Culture Minister Gaby Layyoun said Thursday that “our five demands are the people’s demands, and if they don’t receive the importance they deserve, we won’t take part” in the Cabinet session.
The FPM is demanding more advanced weaponry for the Lebanese Army, government approval of a nationwide salary adjustment, the endorsement of senior-level appointments to the civil service, passing the 2012 draft budget on time, and addressing the issue of the state’s public finance account.
“We want a radical solution for these priority issues, at the top of which is the budget,” Layyoun said.

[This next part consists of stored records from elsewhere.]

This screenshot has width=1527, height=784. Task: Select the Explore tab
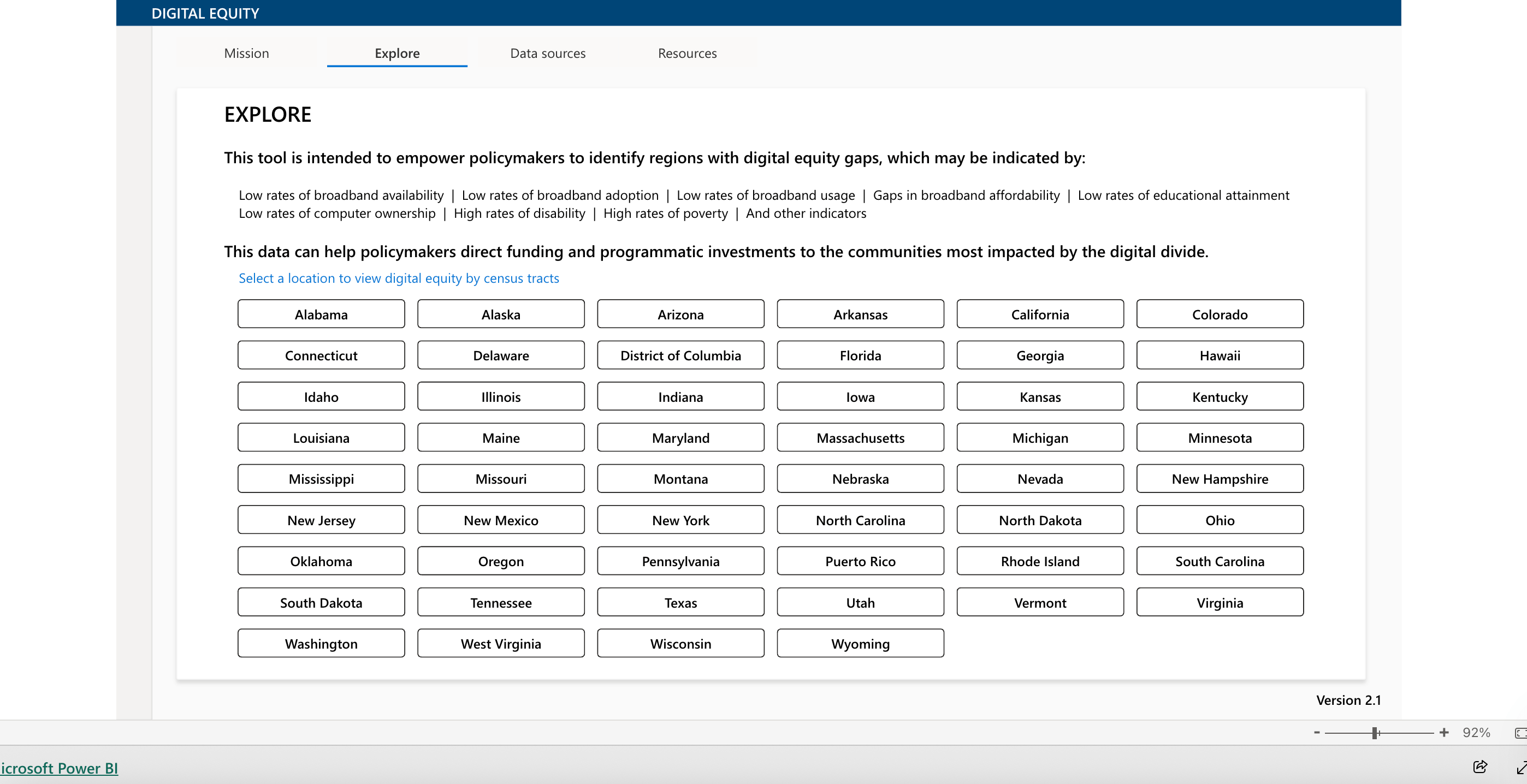click(396, 54)
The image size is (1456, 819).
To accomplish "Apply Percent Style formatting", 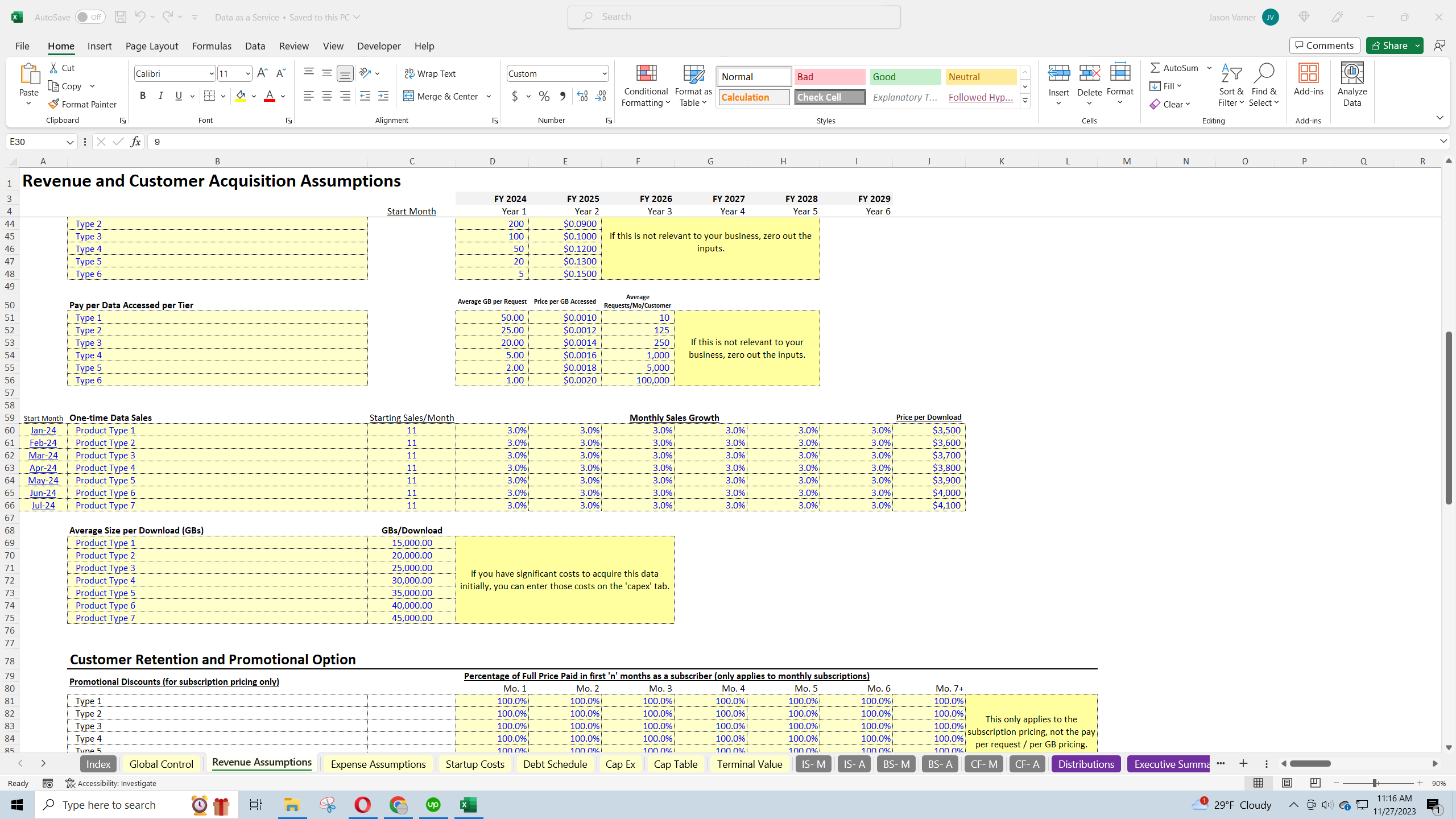I will coord(544,96).
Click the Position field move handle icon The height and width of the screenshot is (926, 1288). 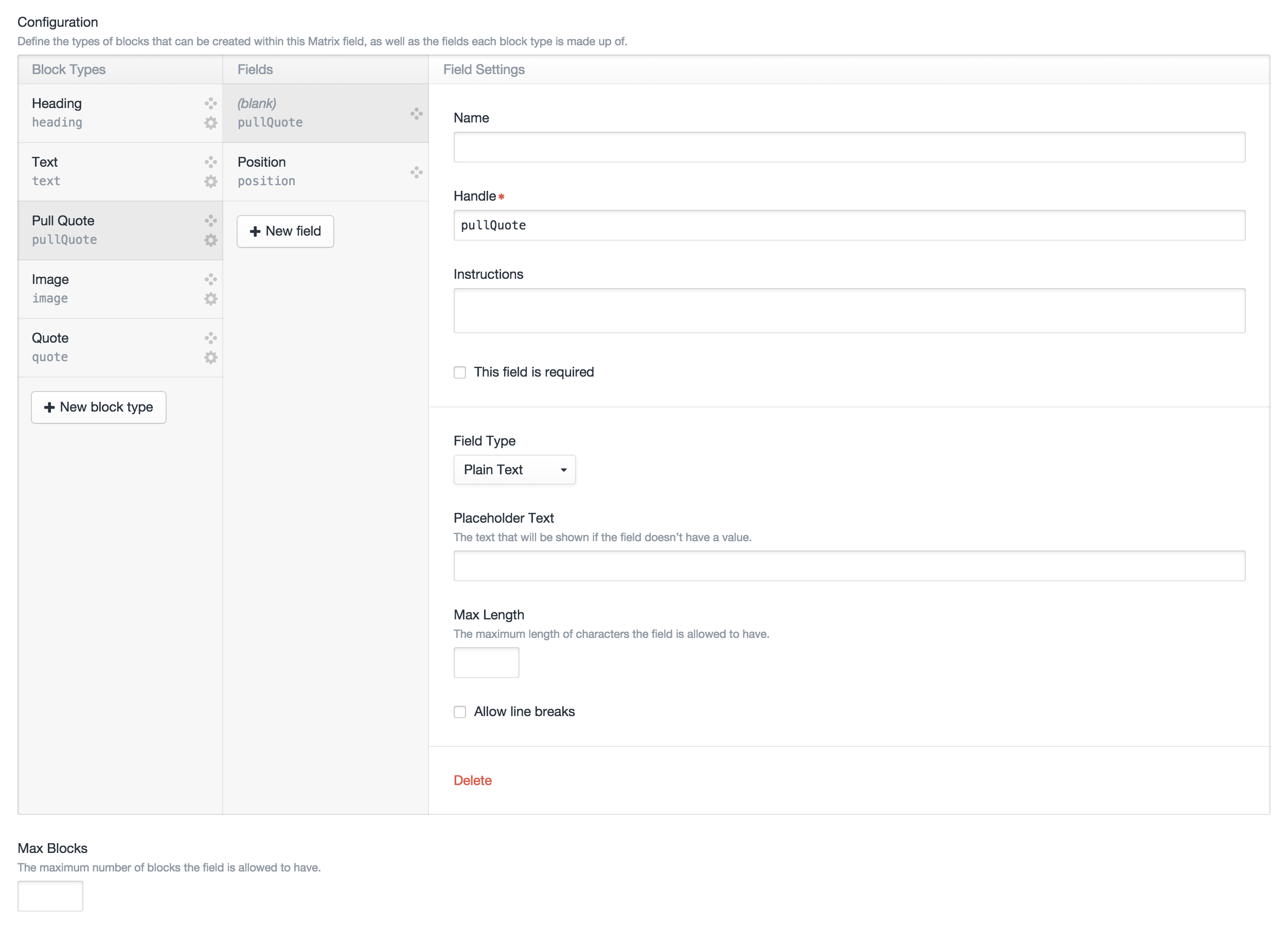[416, 172]
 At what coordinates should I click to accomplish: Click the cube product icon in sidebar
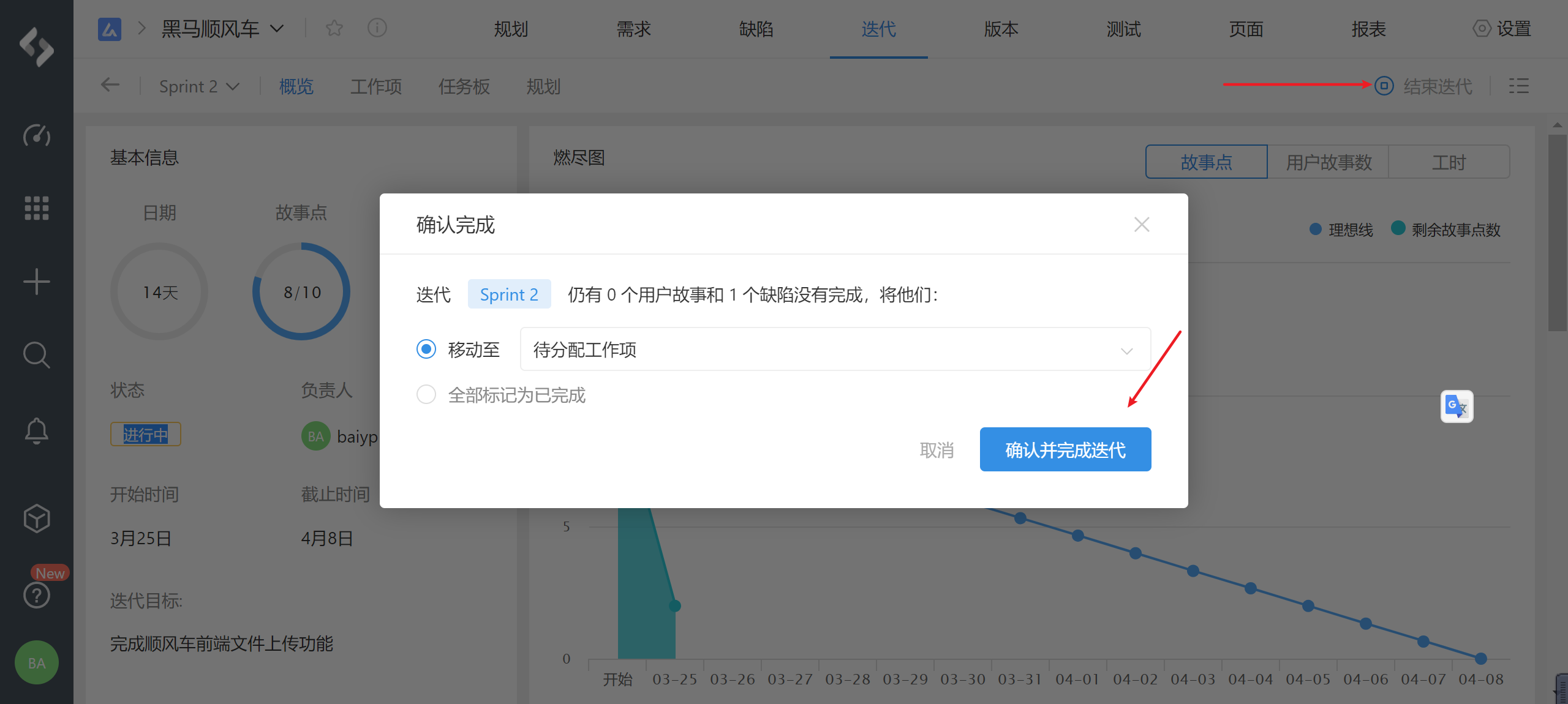pos(36,519)
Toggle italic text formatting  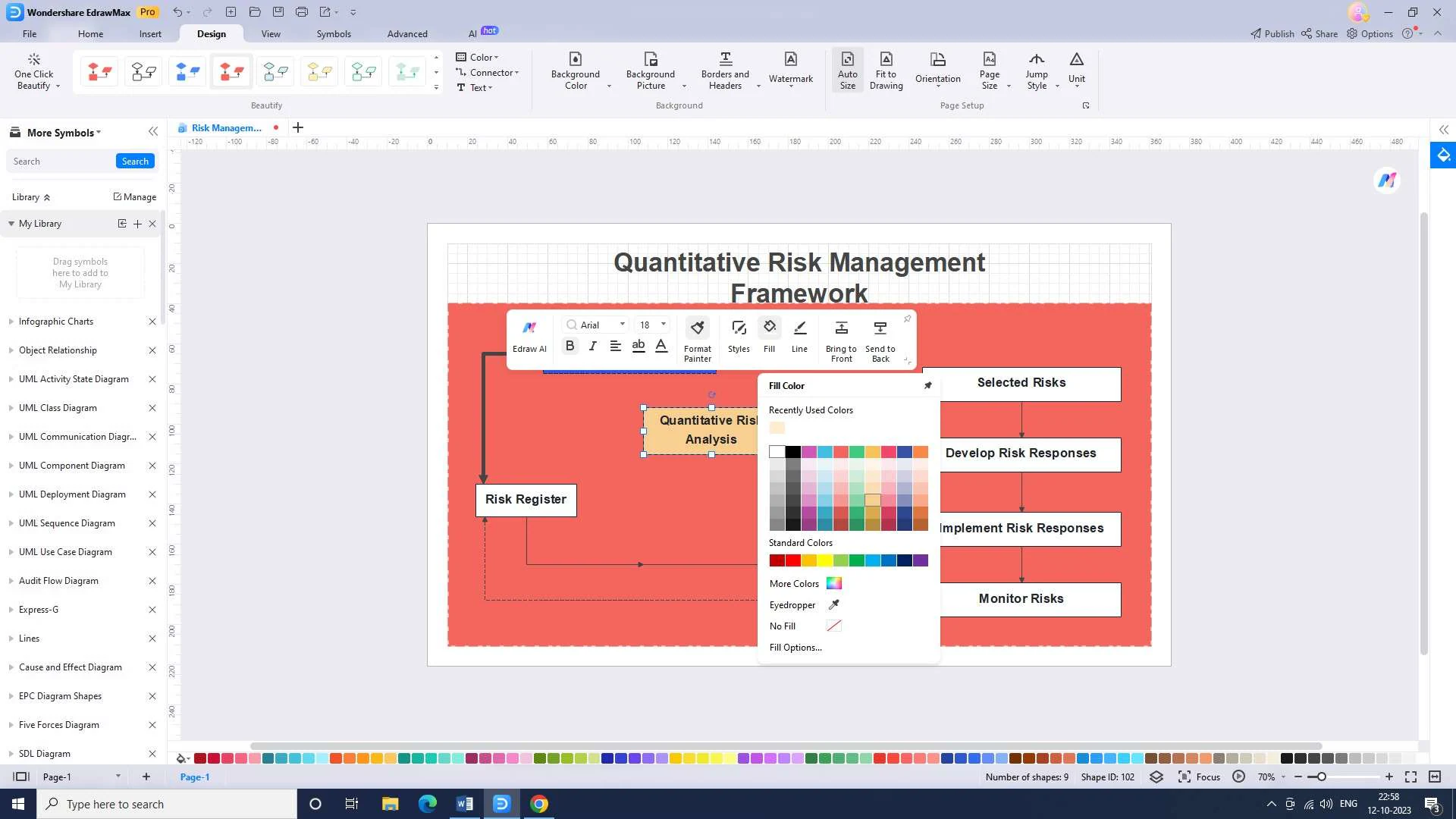point(592,346)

For his part, Tourism Minister Fadi Abboud, from the FPM bloc, said “the last five months have shown that we haven’t achieved anything, because there is a deliberate punishment of the Change and Reform bloc’s ministries.”
Abboud said a “new phase” in inter-government dealings had begun, “especially with regard to ministries that the prime minister might consider ‘less friendly’ than others.”
“We hope to establish very good relations with the prime minister, and the secretariat-general of the Cabinet,” Abboud said, speaking during a television interview.